*** Information provided Section Begins ***

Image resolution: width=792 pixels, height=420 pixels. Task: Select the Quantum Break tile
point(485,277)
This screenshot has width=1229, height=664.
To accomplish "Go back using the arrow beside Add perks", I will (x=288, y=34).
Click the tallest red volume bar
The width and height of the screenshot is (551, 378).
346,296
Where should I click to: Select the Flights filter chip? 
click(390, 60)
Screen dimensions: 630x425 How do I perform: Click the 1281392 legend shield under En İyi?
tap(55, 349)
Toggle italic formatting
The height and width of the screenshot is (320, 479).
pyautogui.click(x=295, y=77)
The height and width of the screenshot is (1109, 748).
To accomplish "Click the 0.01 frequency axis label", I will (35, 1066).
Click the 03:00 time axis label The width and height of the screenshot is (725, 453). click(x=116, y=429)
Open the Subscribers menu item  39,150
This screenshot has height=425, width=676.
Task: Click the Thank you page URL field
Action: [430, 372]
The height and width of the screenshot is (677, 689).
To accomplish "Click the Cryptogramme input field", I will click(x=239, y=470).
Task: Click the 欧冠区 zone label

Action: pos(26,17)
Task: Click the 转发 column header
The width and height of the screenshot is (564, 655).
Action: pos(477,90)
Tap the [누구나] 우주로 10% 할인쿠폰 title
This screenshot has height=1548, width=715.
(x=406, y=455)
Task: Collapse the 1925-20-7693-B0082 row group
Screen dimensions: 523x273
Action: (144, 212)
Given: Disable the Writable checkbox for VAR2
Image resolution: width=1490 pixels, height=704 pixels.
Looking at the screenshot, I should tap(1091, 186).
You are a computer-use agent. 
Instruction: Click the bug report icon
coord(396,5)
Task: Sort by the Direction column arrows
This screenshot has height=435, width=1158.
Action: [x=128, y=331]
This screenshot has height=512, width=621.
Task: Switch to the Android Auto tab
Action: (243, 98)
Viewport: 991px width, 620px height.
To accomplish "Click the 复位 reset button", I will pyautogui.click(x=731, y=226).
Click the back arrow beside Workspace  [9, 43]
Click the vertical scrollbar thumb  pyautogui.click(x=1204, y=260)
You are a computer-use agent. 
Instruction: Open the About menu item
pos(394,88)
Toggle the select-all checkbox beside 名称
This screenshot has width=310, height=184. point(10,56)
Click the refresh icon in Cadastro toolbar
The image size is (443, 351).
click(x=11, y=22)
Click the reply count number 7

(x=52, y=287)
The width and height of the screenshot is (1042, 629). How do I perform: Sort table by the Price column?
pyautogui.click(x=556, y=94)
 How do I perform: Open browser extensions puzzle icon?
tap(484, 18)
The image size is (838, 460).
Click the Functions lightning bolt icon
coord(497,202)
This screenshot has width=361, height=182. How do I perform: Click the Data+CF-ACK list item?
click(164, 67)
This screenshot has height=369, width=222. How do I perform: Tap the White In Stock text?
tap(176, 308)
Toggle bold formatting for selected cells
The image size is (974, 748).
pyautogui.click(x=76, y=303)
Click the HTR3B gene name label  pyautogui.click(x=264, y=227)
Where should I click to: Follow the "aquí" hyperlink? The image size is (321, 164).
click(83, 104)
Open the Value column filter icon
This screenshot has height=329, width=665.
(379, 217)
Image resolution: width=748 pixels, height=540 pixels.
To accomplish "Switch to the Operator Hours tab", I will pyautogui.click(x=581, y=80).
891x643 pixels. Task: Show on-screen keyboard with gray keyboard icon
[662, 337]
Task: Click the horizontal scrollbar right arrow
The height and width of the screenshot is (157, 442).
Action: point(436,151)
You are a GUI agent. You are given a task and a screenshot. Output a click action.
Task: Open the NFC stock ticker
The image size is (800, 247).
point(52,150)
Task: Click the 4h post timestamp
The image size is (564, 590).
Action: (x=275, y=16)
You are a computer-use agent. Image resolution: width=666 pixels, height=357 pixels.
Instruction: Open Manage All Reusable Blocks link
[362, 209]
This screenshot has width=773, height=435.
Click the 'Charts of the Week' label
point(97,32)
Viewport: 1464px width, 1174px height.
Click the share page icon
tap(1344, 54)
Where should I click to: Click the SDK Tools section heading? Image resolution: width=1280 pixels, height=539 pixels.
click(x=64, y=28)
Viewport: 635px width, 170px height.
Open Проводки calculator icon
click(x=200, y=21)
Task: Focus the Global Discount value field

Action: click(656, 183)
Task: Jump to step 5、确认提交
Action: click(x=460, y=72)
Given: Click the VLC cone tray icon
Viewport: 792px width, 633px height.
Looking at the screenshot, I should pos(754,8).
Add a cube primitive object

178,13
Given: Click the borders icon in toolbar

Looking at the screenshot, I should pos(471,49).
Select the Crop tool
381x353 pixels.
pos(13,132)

*** Information provided Section Ends ***

**What needs to be done**
Gather up the lines containing the word "agent" from these records and copy them.

**Task output**
You are a computer-use agent. 
You are a computer-use agent. 
You are a GUI agent. You are given a task and a screenshot. Output a click action.
You are a computer-use agent. Image resolution: width=666 pixels, height=357 pixels.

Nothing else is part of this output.